(RECORDS PROVIDED):
BEGIN

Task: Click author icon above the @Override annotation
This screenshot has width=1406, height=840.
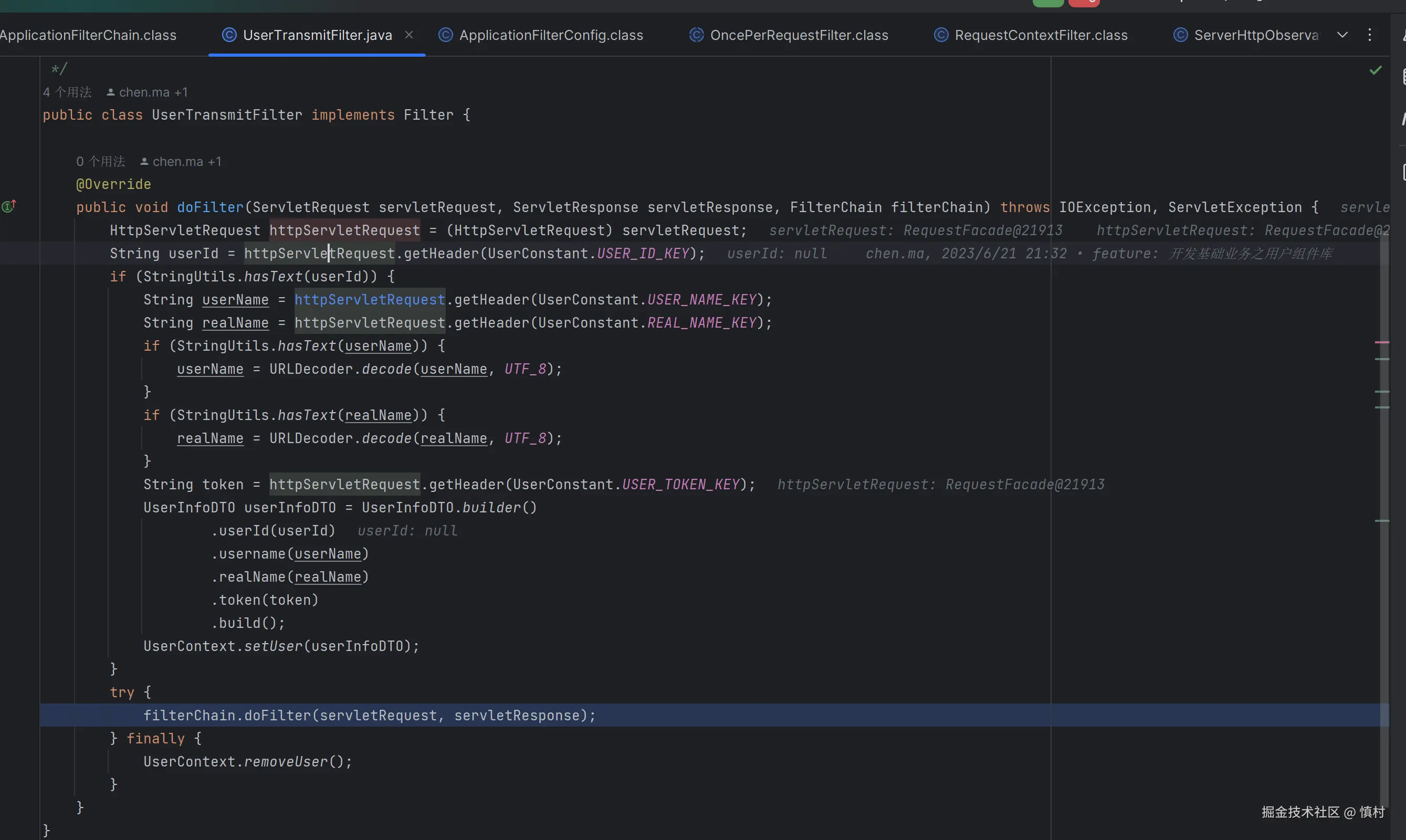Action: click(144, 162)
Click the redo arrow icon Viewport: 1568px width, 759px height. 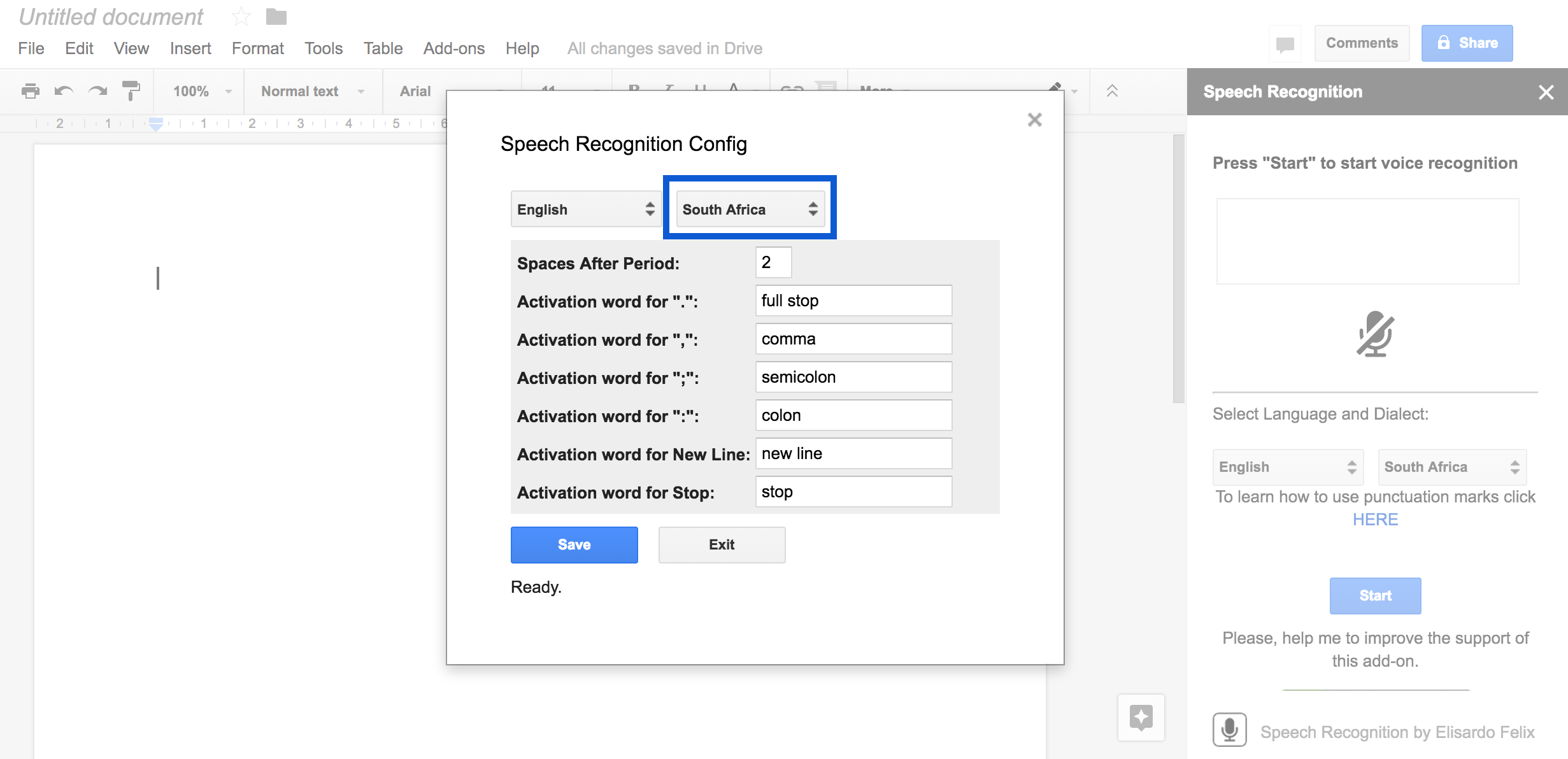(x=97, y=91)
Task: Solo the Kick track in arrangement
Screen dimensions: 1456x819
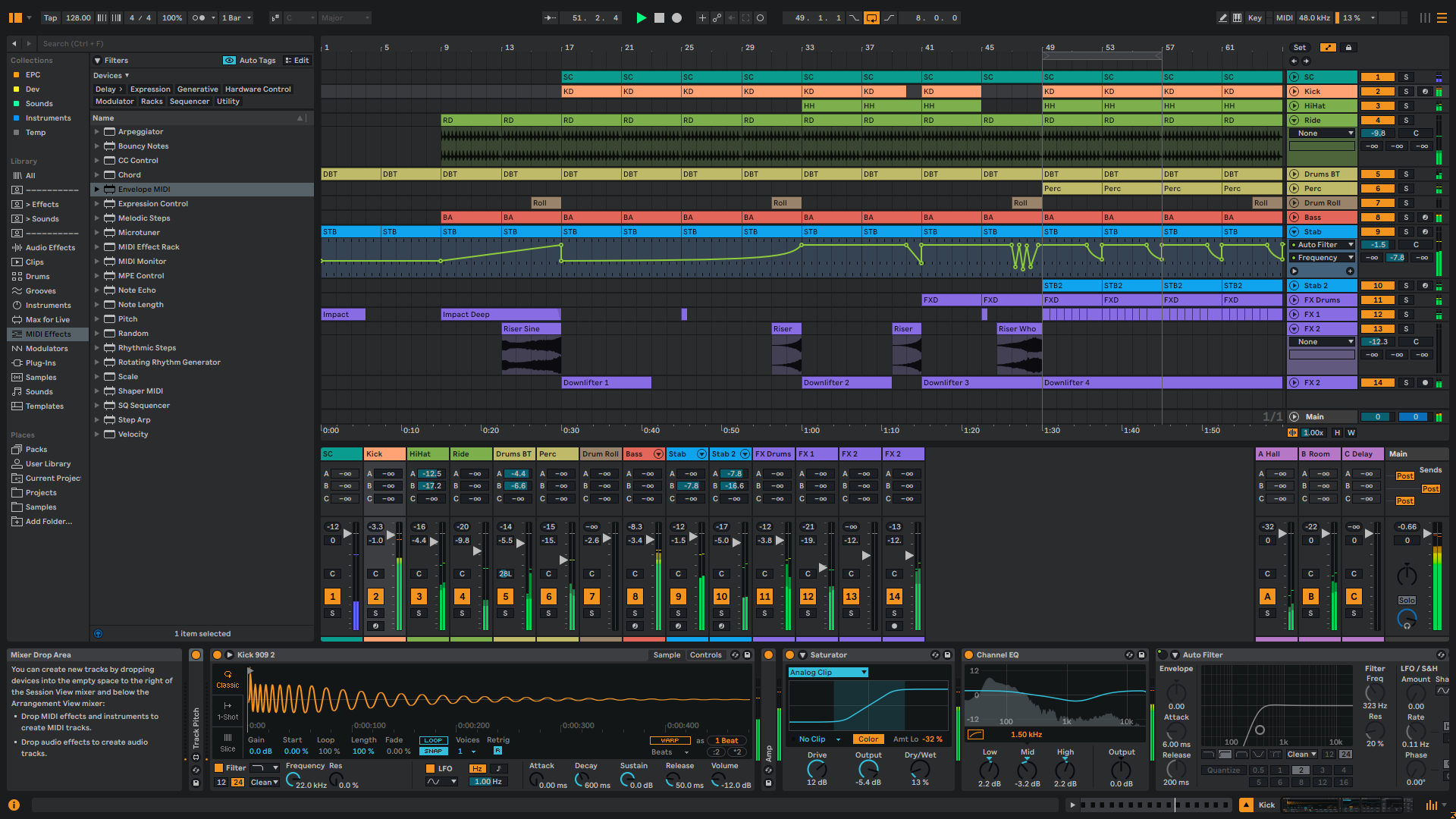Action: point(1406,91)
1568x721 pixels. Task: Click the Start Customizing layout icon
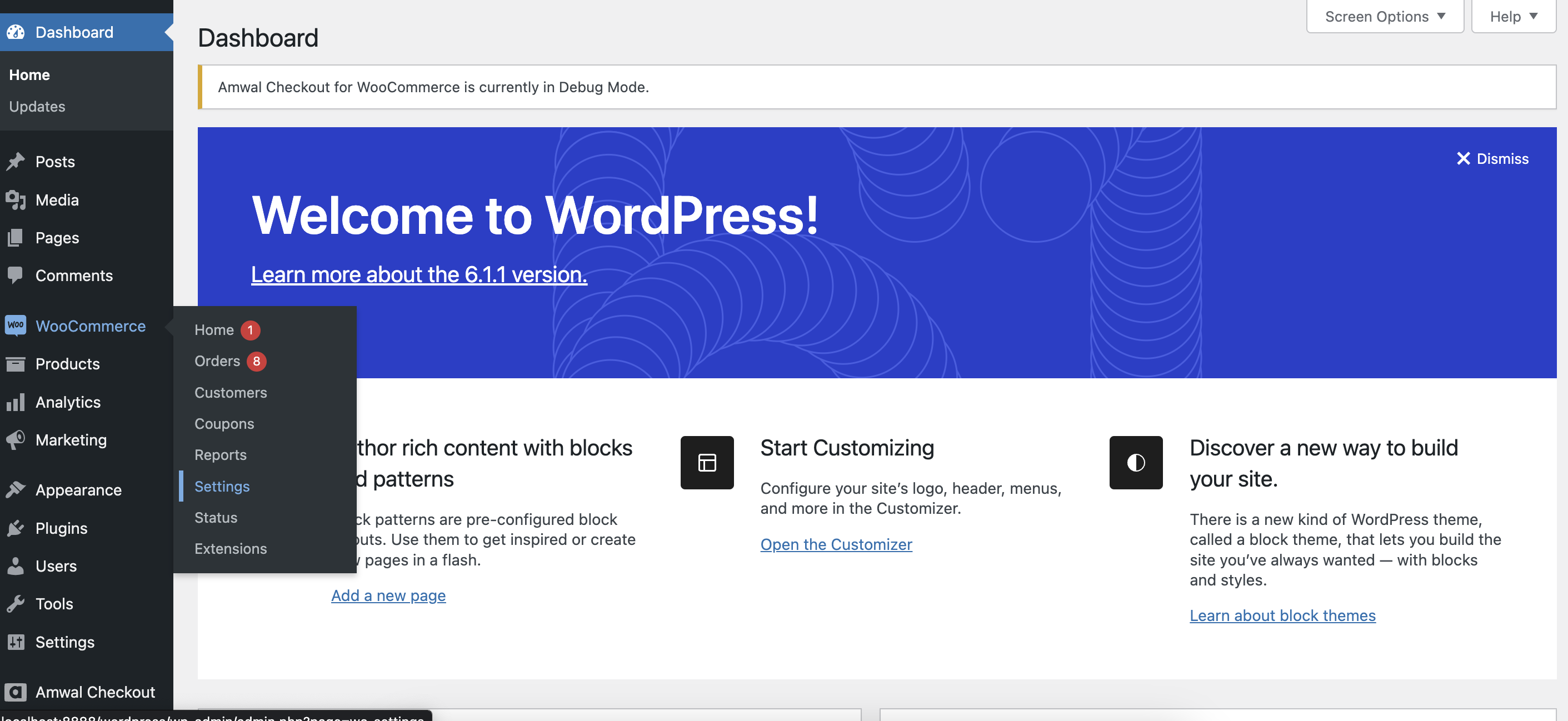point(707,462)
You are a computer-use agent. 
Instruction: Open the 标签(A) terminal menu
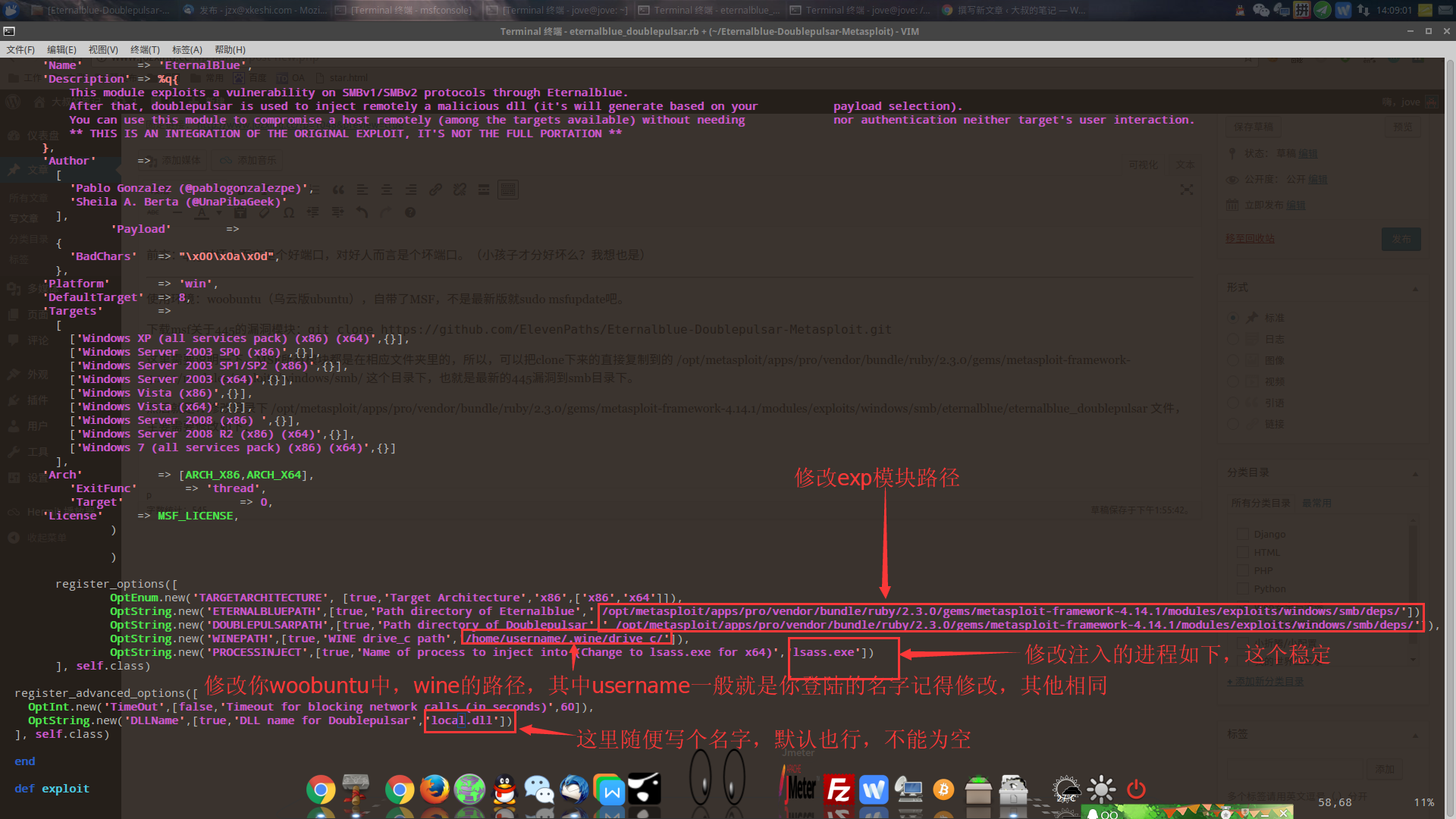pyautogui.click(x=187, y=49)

END

(TASK PROMPT): Please output the lines from the line that holds "1568x721 pixels. Task: Click" through the final line of the material above, both included. Each line must match exactly, and pictures must be excluded.

(EXERCISE OUTPUT):
1568x721 pixels. Task: Click the Start Customizing layout icon
point(707,462)
You are a computer-use agent. 
Instruction: Open the 标签(A) terminal menu
pyautogui.click(x=187, y=49)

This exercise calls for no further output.